With Russia-Ukraine war likely to drag on, both sides face growing risk of aid being drained
Russia’s invasion of Ukraine is approaching the one-year mark. On Feb 24 last year, Russian President Vladimir Putin launched his "special military operation" in Ukraine.
SINGAPORE: With no end in sight to the war between Russia and Ukraine, there could be a risk of humanitarian and military assistance being used up faster than they can be replaced, said observers on Wednesday (Feb 15).
This comes as the invasion of Ukraine approaches the one-year mark. On Feb 24 last year, Russian President Vladimir Putin launched his "special military operation" in Ukraine.
“There is a risk indeed that we will see a growing gap between the needs - what we need to provide vulnerable people with - and the resources available,” said Dr Gilles Carbonnier, vice president at the International Committee of the Red Cross.
On concerns that global headwinds, such as recessionary fears, could lead countries to become more inward-looking, Dr Carbonnier called for countries, including those in the Association of Southeast Asian Nations (ASEAN), “to step up collectively”.
UKRAINE SITUATION IS "EXTREMELY DIRE"
Many people left in Ukraine need some type of relief assistance, he told CNA’s Asia Now. “So, the situation is extremely dire.”
His organisation engages with various parties involved in the conflict to ensure that the “fundamental principles of humanity are respected by all”, which includes protecting the civilians.
“So we have worked with both, of course, the Ukrainian authorities and the Russian authorities. We are in dialogue with the authorities to progress on this very important front to prevent further suffering,” said Dr Carbonnier, adding it has invested heavily in addressing basic needs such as heating during the harsh winter.
Elsewhere, countries such as Afghanistan and Syria are also facing crises that require immediate assistance.
“I think Syria illustrates this well. You have had 12 years of armed conflict, then the COVID-19 pandemic, then a cholera outbreak and now an earthquake,” said Dr Carbonnier on the sidelines of the World Government Summit in Dubai.
The summit brings together thought leaders, global experts and decision-makers from around the world to share and develop policies that are essential in shaping future governments.
“If you're taking the worldwide situation, I think the big challenge is that we see needs for assistance increasing,” said Dr Carbonnier. “With the needs increasing, there is an increasing gap between the needs and the resources available.”
While leaders have expressed concern for the plight of those affected by crises, including the recent Turkey-Syria earthquake, he said this “must translate into effective support”.
“We still have a large, untapped potential of better partnering between humanitarian and development actors, with the private sector and governments, to find out more synergetic ways of scaling up solutions,” he added.

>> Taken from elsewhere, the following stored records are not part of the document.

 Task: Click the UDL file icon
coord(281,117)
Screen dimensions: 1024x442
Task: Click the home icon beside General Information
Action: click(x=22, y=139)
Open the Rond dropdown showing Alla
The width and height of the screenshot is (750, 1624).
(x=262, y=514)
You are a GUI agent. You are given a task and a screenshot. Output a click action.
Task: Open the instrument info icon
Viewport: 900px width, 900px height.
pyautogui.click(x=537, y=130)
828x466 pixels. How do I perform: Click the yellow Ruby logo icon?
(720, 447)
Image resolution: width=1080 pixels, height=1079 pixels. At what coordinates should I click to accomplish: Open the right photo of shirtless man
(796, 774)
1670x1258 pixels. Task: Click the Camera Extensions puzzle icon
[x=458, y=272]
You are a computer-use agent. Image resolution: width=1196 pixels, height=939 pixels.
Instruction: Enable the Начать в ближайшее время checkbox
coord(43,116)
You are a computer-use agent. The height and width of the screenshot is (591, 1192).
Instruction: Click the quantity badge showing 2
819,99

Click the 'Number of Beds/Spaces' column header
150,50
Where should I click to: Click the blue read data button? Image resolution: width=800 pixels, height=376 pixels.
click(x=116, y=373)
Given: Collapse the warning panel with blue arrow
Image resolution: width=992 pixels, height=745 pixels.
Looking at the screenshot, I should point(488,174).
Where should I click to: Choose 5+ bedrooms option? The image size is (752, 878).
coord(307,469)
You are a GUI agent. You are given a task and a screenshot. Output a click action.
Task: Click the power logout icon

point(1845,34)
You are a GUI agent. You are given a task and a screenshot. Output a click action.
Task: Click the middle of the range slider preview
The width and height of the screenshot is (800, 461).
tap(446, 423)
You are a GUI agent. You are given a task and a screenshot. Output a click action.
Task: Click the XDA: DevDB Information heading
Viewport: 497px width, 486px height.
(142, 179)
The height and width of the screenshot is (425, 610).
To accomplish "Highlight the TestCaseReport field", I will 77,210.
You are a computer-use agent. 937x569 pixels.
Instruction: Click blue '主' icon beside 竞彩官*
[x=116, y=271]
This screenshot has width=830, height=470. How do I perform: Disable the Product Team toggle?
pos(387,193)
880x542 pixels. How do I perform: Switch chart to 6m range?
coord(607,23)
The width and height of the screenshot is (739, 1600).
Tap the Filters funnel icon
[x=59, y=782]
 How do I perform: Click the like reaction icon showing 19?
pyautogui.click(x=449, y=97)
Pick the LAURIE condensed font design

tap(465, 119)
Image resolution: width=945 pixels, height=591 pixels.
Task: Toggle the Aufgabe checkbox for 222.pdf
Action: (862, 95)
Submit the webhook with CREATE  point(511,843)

In Ukraine, Russia appears to be preparing for a long war. It has launched a major renewed offensive, days before the first anniversary of its invasion.
RUSSIA PREPARES FOR A LONG WAR
“I think the near-term goal is to try to have some wins on the ground, that can show both the Russian people and also show the international community that Putin's military is more capable than it has shown itself to be over the course of the last 11 months,” said political scientist Ian Bremmer, adding that the aim is to take all of Luhansk and Donetsk.
“That's the intention of this new offensive. Whether or not it will be successful is an open question. Certainly, (Ukrainian President Volodymyr Zelenskyy) understands the existential risks that his country faces.”
Zelenskyy’s intensive lobbying for armaments in recent months is likely an admission “that time is not on his side, that Russia has a much bigger military (and) a much larger economy”.
Dr Bremmer, who is president and founder of global political risk research and consulting firm Eurasia Group, said: “And he needs to continue to get as much support as possible from the United States and from the NATO (North Atlantic Treaty Organization) alliance.
“So far, that support has been extraordinary. Of course, he's concerned that at any point, that might not continue to be the case.”
Touching on China’s refusal to condemn the Russian invasion, he believes Beijing is actually aligned with most countries, “in the sense that they really don't want this war to continue and expand, but they absolutely won't support the United States or the West”.
The Chinese government does not want to be tarred with the same brush as the Russians or the Iranians on the global economy. While it is sympathetic to Russia's position in the war, China has also been engaged in a charm offensive around the world, saying there is still a need to do business with the rest of the world, Dr Bremmer told CNA’s Asia Now.
“They need a level of integration in the global economy to be successful in a way that frankly the Russians no longer have that access nor that possibility.”